数学の得意な理系出身の人が数理経済をする例は多い。これは理系から文系への転進とは一概に言えないだろう。私の子どももその範疇に属している。
外国では有名なノーベル賞学者のde Broglieは30歳くらいまで西洋史の専攻だったというし、素粒子理論のスーパーストリングで有名なある学者は先年数学でフィールズ賞を受けたが、彼はやはりはじめは大学で文系の学問を修めていたとかいう(2013.12.9 付記)。
私はまだ現在のところまだ図を描くのが下手だが、そのうちにいずれかのグラフィックスを習得して弱点が克服されるかもしれない。
大学でドイツ語を習ったときにその語法がまったく理解ができず、これを克服することが困難な課題であったが、現在ではカタコトでもドイツ語を話せるようになった。もちろんその間には涙ぐましい努力があったはずだが、そういう風に自分で思ったことはない。

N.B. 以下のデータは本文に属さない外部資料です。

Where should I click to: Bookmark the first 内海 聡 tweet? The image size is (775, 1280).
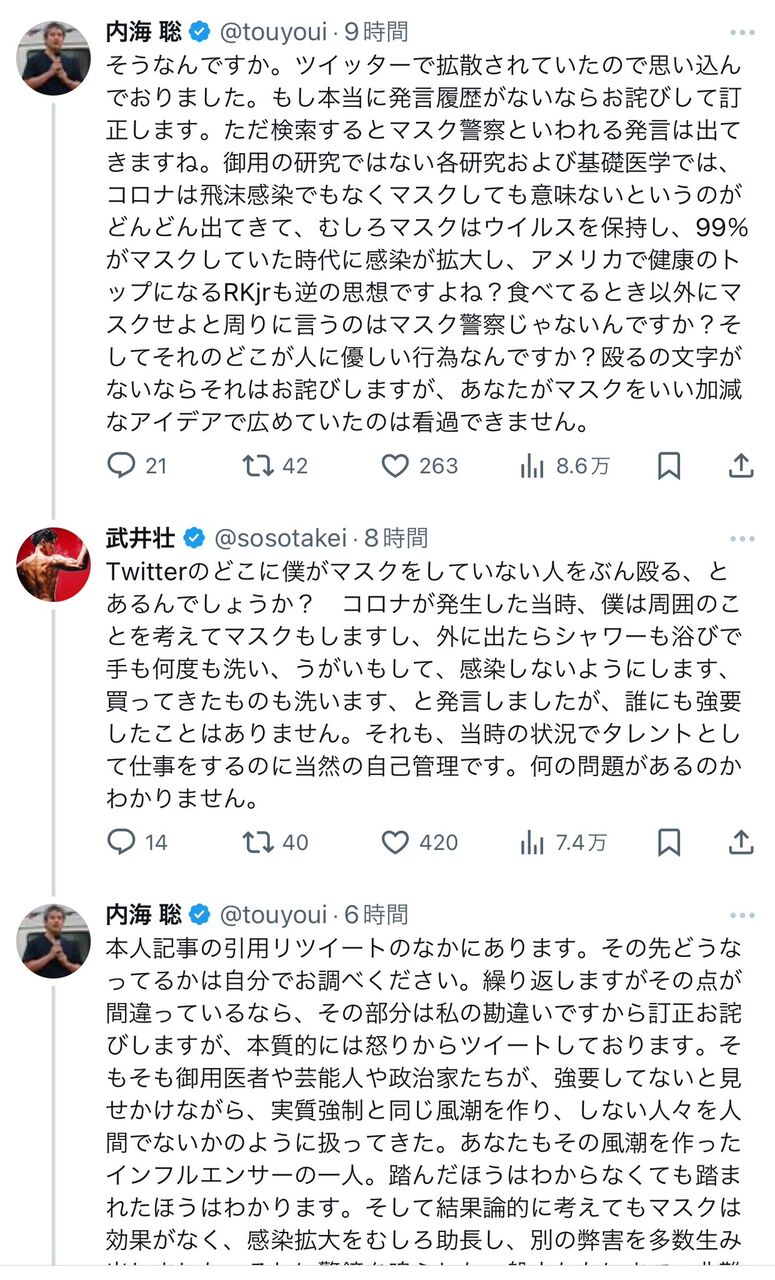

数学だって高校のときに因数分解ができず、また方程式と恒等式の区別を知らなくて大いに数学の学習で苦労した。そして、それを克服するのに多くの時間がかかった。だが、そういう経験が今に生きていると思う。もし私が高校のときに数学をなんなく理解して得意であったのなら、現在の私はないだろう。
(2013.12.9 付記) この学者の名前はWittenであった。どうしたものかこのブログを書いたときには度忘れをしていたが、物理学者の亡くなった木村利栄先生のこと思い出したときに、このWittenという名前も同時に思い出した。木村さんがWittenがどうとか言われていたということを。